New York Wine & GrapeNews
Field Notes: A Promising Harvest Amid Public Policy Changes
From Sam Filler, Executive Director
Fall is my favorite time of year because the weather stays warm with less humidity, my birthday is in early October, and the fall foliage colors are like an impressionist painting. I now include the grape harvest as another exciting part of my Fall. I eagerly read Tim Martinson’s weekly Veraison to Harvest to keep track of harvest across the state. I am encouraged that the grapes are thriving with the dry and warm fall weather. I look forward to tasting 2019 vintage when it becomes available next year.

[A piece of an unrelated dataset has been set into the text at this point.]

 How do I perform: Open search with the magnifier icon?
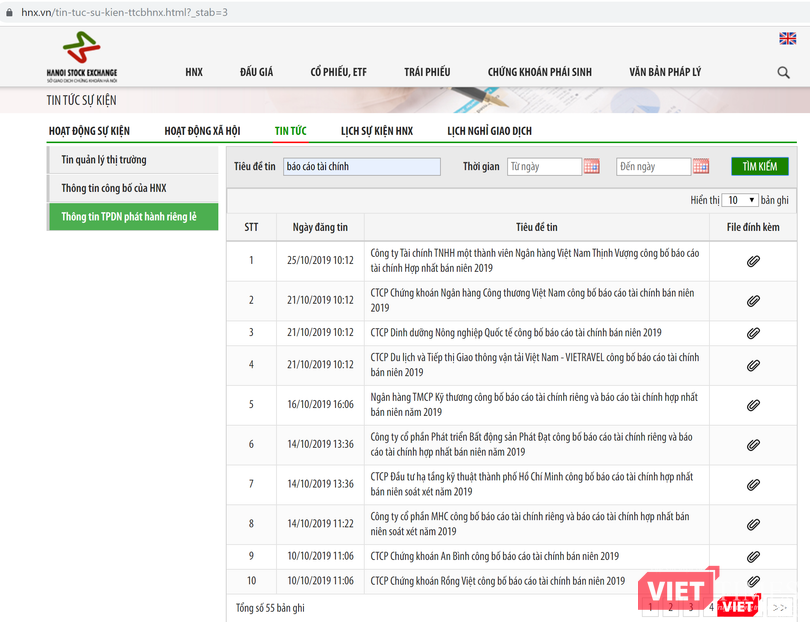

Along with a promising harvest, the New York wine industry continues to receive top accolades from the press, as Dr. Konstantin Frank Winery has been named one of Wine & Spirits Magazine’s Top 100 Wineries of 2019 . This recognition builds on 2018 Winery of the Year award that Dr. Konstantin Frank Winery received as part of New York Wine Classic. The NYWGF applauds the Frank Family for their recognition, contributions to the industry, and their continued success in producing quality wines.
While there is much to celebrate this fall, our industry should keep a vigilante eye on public policy changes at the State level. This summer, the NYS Pollution Prevention Institute and NYSDEC held a series of stakeholder meetings across the state to collect solutions for improving glass recycling. Part of their discussion included the expansion of the NYS Bottle Bill, which would mean a deposit requirement that wineries would be responsible for collecting. The State shared with me that there was very little participation from craft beverage manufacturers, so their perspective is not being reflected in this policy development. Slide 10 in this PowerPoint provides a link to all presentation materials, and please email me if you would like to provide any feedback on the proposed changes.
Legislation ( Senate Bill S5343 ) has been passed by both the Senate and the Assembly that would ban the use of Chlorpyrifos in the state. The bill is anticipated to be sent to Governor Cuomo anytime this fall for his signature. I recognize that this is a controversial issue nationally and many of our members hold different positions on it. I do understand that farms across New York depend on this product to protect their crops from pests and, in many cases, there is no alternative for use. We participate in New York Farm Bureau’s Agriculture Alliance, and they are encouraging their members to voice their concerns to Governor Cuomo about this legislation. Farm Bureau has an e-lobby letter that anyone interested can use.
Finally, in anticipation of changes to the State’s labor laws regarding farm workers, New York’s Ag Workforce Development Council will hold five meetings in November to educate agricultural businesses about the changes that will affect every person in their business.
Look out for updates on the Bottle Bill and Chlorpyrifos Ban, and other public policy developments in future editions of the Press Deck.